Over the last few years, bot involvement in the internet has grown tremendously. We can classify this evolution into four main generations:

Gen 1:

bots are just simple web crawlers that are commonly find in most of the webpages. These bots are responsible for performing small scale automation tasks such as scraping information from the web page. They don’t maintain a session cookie, hence easy to identify.

Gen 2:

bots include a few common web crawlers  such as Nutch and Scrapy. They too are easy to identify since they are devoid of JavaScript firing, which is mainly responsible for easy detection.

Gen 3:

bots are different from the first two categories since they represent a whole browser. Few examples include PhantomJS and CasperJS which prelude to the slow and low-key attacks: volume-based thresholding. Detecting them requires challenge tests and fingerprinting.

Gen 4:

bots are extremely convincing that can copy human behavior or sometimes hide underneath a user session. No interface or API is safe if these bots are find and must be protect. Can be detect by a very sophisticate client-side finger printing and behavioral analysis.

The recent bot generations are much more advanced and are indistinguishable from human users. Unless some strong bot detection techniques are in use, it’s impossible to detect bots. 

Traditional bot detection solutions are no longer effective

Most common security software, such as WAFs, rely on IP tracking to block bots. This fact is based on the fact that any malicious activity from that IP address is marked as a blacklisted IP.

This method was not that effective since bot developers at a later stage evolve to use proxies. Even if website owners decide to block a particular proxy IP, bot developers managed to find alternatives to embed bots into web pages.

One of the most frequently used features by bot developers was Tor. Due to multiple exit nodes, one cannot pinpoint the actual IP address of the page. Also, it’s easy to switch to alternate exit paths and attack the same page if the former IP was blacklist. 

As a result, bot detector solutions that rely mainly on IP blocking weren’t that effective. More sophisticate detection techniques are to be consider.

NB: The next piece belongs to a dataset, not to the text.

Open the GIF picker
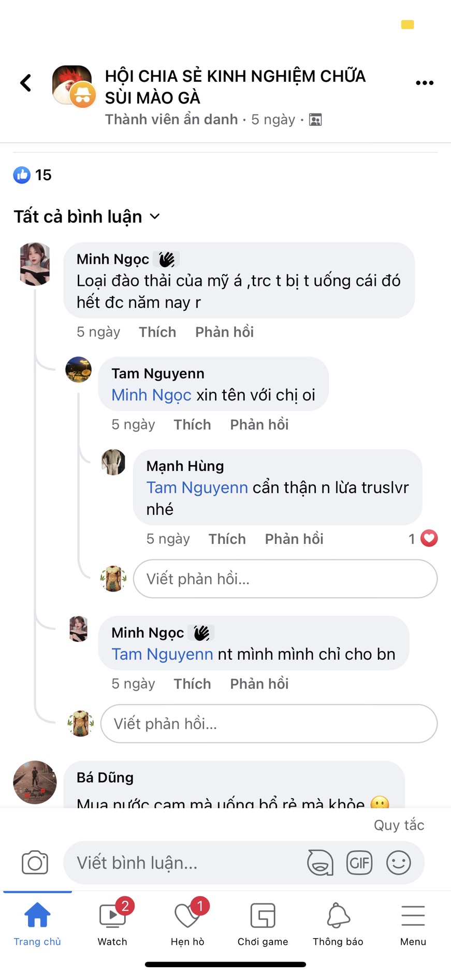The image size is (451, 976). coord(359,863)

Behavior-based bot detection is the future now

Since bots are capable of perfectly mimicking human behavior, it’s likely that volumetric detection will result in nothing. Similarly, IP-based security systems are not effective in fighting against malicious bot traffic.

In short, a simple approach is not viable. Effective bot detection and blocking require real-time behavioral analysis of the bot traffic.

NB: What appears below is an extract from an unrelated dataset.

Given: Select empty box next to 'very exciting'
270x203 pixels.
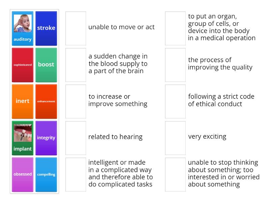Looking at the screenshot, I should 175,138.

DataDome’s bot detection software helps mobile, web applications, and APIs from bad bot traffic by collecting data and analyzing the same. For each request, more than 250 events are record and this amounts to a total of 600 billion events per day in the customer database.

Extensive usage of Machine Learning is in use, and the engine detects a malicious bot pattern every 10ms. The bots acquired are classified into two types: known bots and new threats. 

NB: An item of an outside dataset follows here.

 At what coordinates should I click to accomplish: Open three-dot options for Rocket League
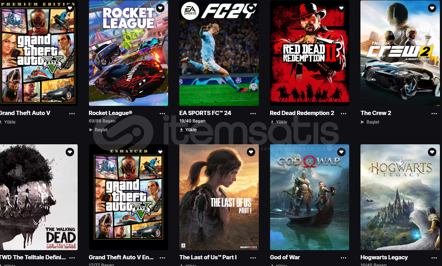[x=162, y=114]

Known bots are detected through technical validation and detection (HTTP fingerprinting).

New threats are real-time challenges and are identify through statistical and behavioral detection. This uses data from the server-side fingerprints, SDK inputs, and session tracking through cookies.

As soon a new bot threat is detected, the algorithm is updated synchronously and deployed almost immediately to all the data centers. This imposes a strict mechanism and protects customers from real-time threats.

Autopilot mode for Bot protection

DataDome collects and analyzes 100% of all the customer data from web servers, and uses client-side and server-side related data to keep a track of the transactions which distinguish human users from bots. As a result, our customers can run bot management on autopilot. Hence, whenever an attack is detected, the solution applies automatically without any intervention.

The software also lets an individual user fine-tune a configuration script of their bot protection policy through a powerful custom rules engine. Also, data collected from the bot traffic can be later smoothly integrated into various server logs and online analytics tools like Mixpanel and Google Analytics.

Conclusion

Bot detection is a task for professionals since today’s sophisticated bots perfectly imitate human behavior and also evade the IP blacklisting. Stronger bot detection algorithms that rely on real-time behavioral analysis are the only effective approach to safeguard your digital assets and transactions.